Tolliver had barely opened his mouth, when she waved away his objection. “No. No. Don’t be shocked at how much I know. You must learn that everyone knows everything here. It is almost totally impossible for a person to have a conversation with anyone in a public place without it becoming common knowledge within a few hours.”

He squared his shoulders and made an attempt at dignified speech. “As I have just tried to tell you, Mrs. Buxton, I am not at all sure that I should discuss my investigation with you. There are rules that govern my work.”

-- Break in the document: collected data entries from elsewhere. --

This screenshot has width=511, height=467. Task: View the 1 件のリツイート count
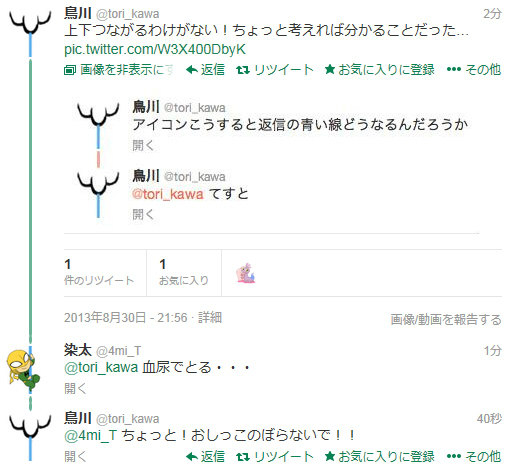tap(99, 272)
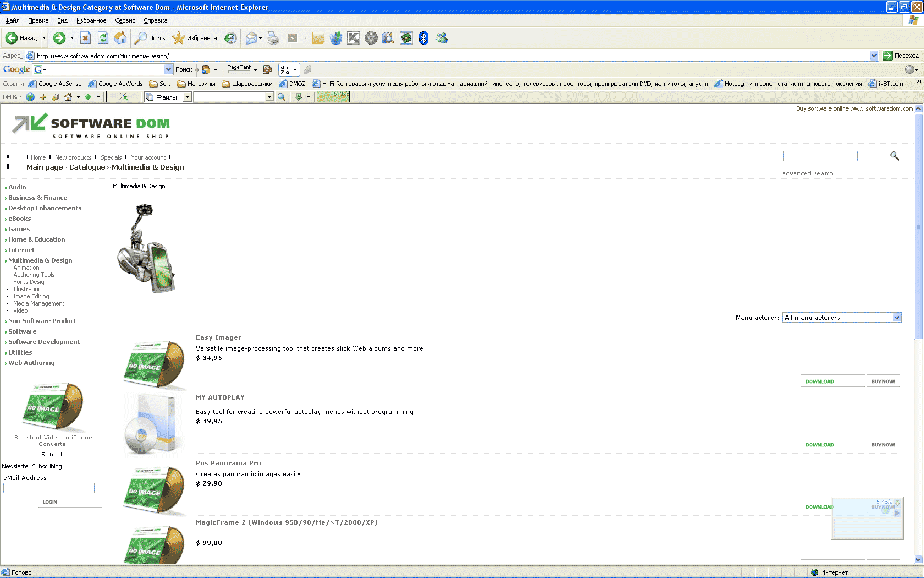Image resolution: width=924 pixels, height=578 pixels.
Task: Open the ICQ flower icon
Action: [406, 38]
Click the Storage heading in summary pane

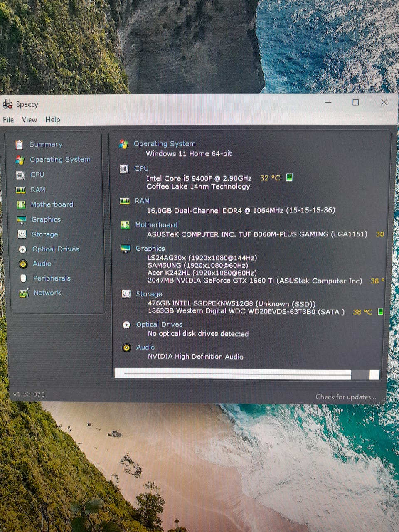pyautogui.click(x=149, y=294)
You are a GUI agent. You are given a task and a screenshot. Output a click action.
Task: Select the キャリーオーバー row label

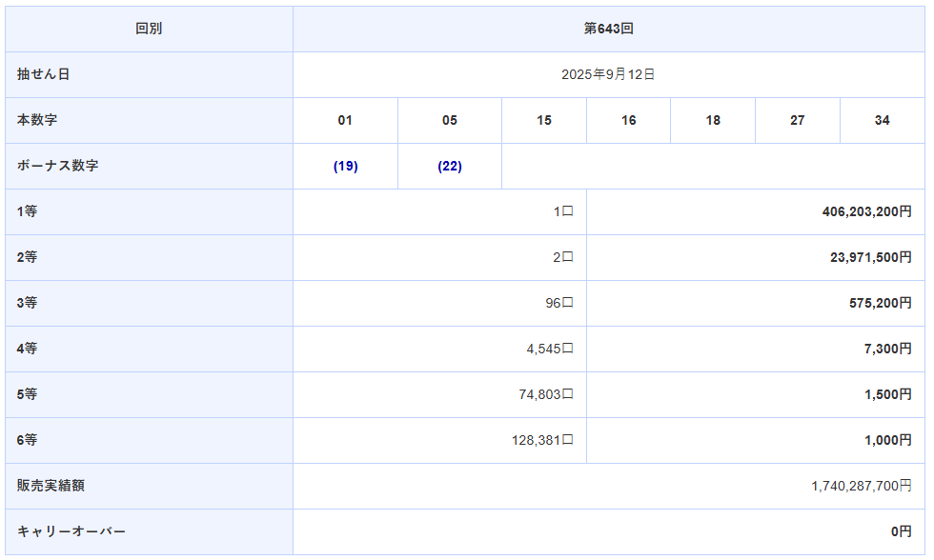[71, 531]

She was spooning sugar and pouring cream into the coffee the waiter had placed at her elbow. “I have information that will have a profound effect on your thinking about why Josiah Pennyman was killed and who might have done it,” she said. “I know that you have established where Kirk was at the time of Josiah’s death, that he could not have done it with his own hands. Have you considered that he may have paid someone to do the deed for him?”

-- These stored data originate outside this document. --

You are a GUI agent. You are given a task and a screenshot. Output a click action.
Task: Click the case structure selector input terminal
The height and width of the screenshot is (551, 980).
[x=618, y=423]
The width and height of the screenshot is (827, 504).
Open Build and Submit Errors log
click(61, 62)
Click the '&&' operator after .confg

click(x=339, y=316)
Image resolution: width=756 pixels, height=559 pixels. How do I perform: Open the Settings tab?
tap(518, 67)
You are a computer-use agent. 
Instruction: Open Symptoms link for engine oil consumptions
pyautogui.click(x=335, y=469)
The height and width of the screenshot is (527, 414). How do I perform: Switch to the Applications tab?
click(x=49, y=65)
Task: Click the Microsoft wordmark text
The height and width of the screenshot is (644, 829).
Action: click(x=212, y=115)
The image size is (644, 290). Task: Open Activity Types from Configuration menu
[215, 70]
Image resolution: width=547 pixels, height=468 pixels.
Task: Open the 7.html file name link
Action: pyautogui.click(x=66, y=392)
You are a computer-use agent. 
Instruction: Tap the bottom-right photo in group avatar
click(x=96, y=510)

She might have hit Tolliver with a thunderbolt. “Why would you imagine such a thing?” he managed to ask once he had recovered his thoughts.

She put down her cup and sighed. “I imagine, though I have never heard you say it, that you think Kirk might have killed Josiah to defend his honor against the man who seduced his wife. Believe me, Captain Tolliver, that would not be anything that would motivate old Kirk. It was Kirk’s true love, money, that was at stake.”

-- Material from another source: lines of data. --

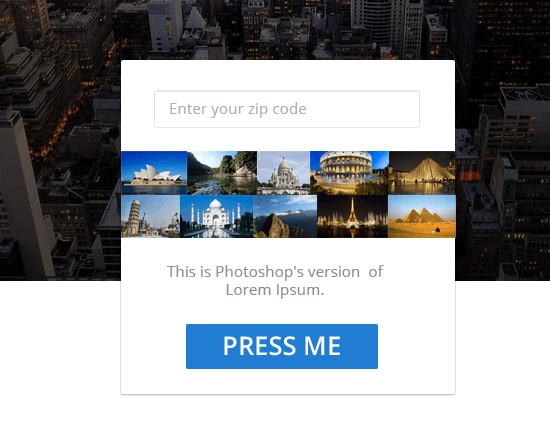
Task: Click the blank card space below PRESS ME
Action: pos(288,381)

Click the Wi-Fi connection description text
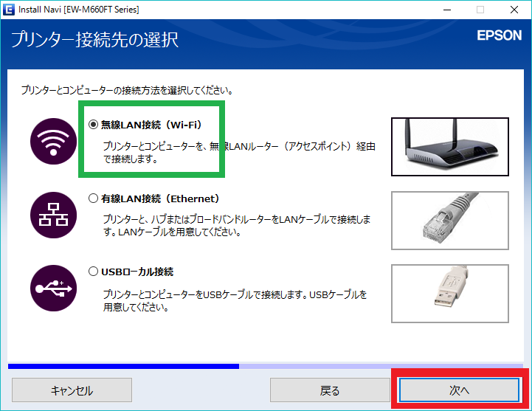pyautogui.click(x=238, y=153)
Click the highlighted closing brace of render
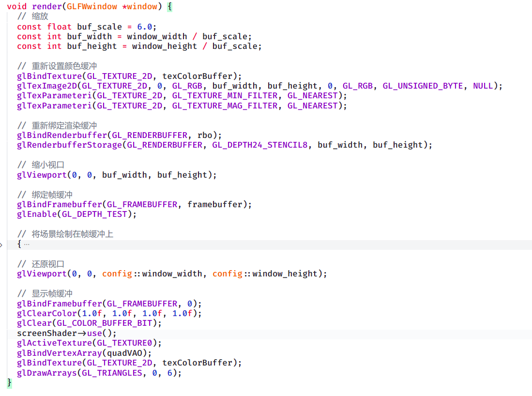532x396 pixels. [9, 382]
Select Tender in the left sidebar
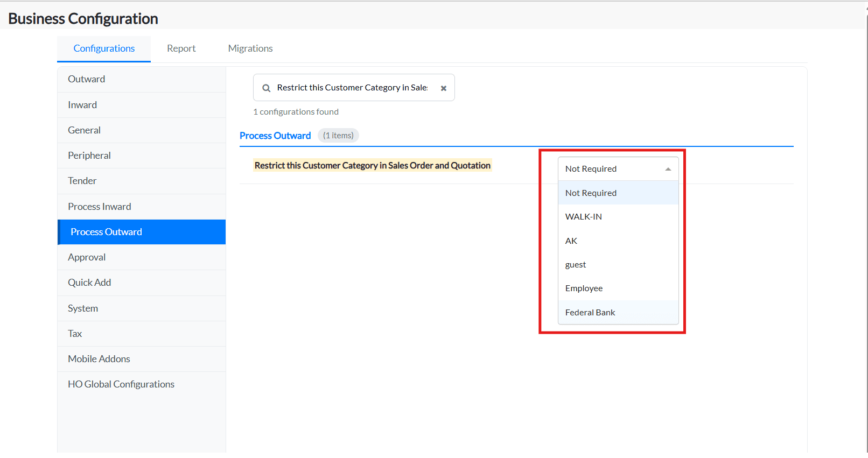868x458 pixels. pos(82,181)
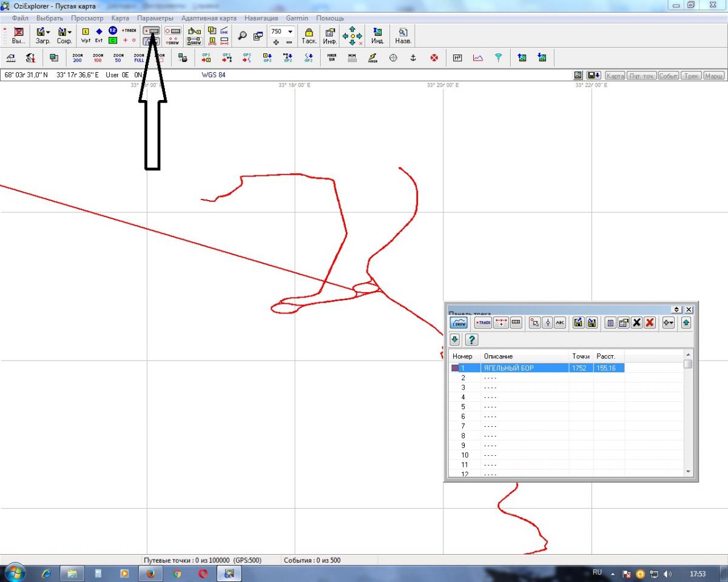Open the area calculation M² tool
The width and height of the screenshot is (728, 582).
tap(458, 58)
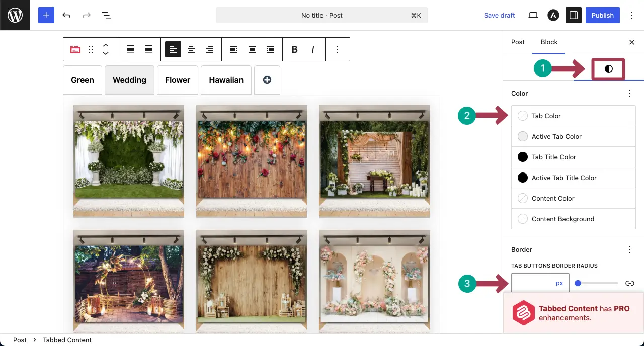Click the Publish button

tap(602, 15)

Tolliver saw where she was going with her line of talk and imagined that she was about to reveal what he already knew from Lord Delamere about Pennyman’s loan, but she surprised him. “If Kirk killed Josiah, it would have been to shut him up.” She studied him to see if she had engaged his interest.

She had. “Go on, please.”

She leaned forward and lowered her voice though the waiter had left and they were alone. “Kirk has been dabbling in land speculation in secret, something that is strictly against the rules, actions that could ruin his reputation as a banker. Such as it is.”

Tolliver wanted to know more about that reputation. His mother always tried to stifle his natural curiosity by warning him not to pry. Now it was his duty. “What would you say people think of Mr. Buxton?”

She looked surprised, as if he were the mere boy she sometimes assumed him to be. “He is working for the Standard Bank of India, Mr. Tolliver. It is owned by colonials in the Raj. It does have a London office, but it is not as if he is employed by a venerable old English institution. And he is the branch manager, not a managing director. Kirk Buxton has neither the bloodlines nor the brainpower to aspire to anything that one would actually call prestigious.”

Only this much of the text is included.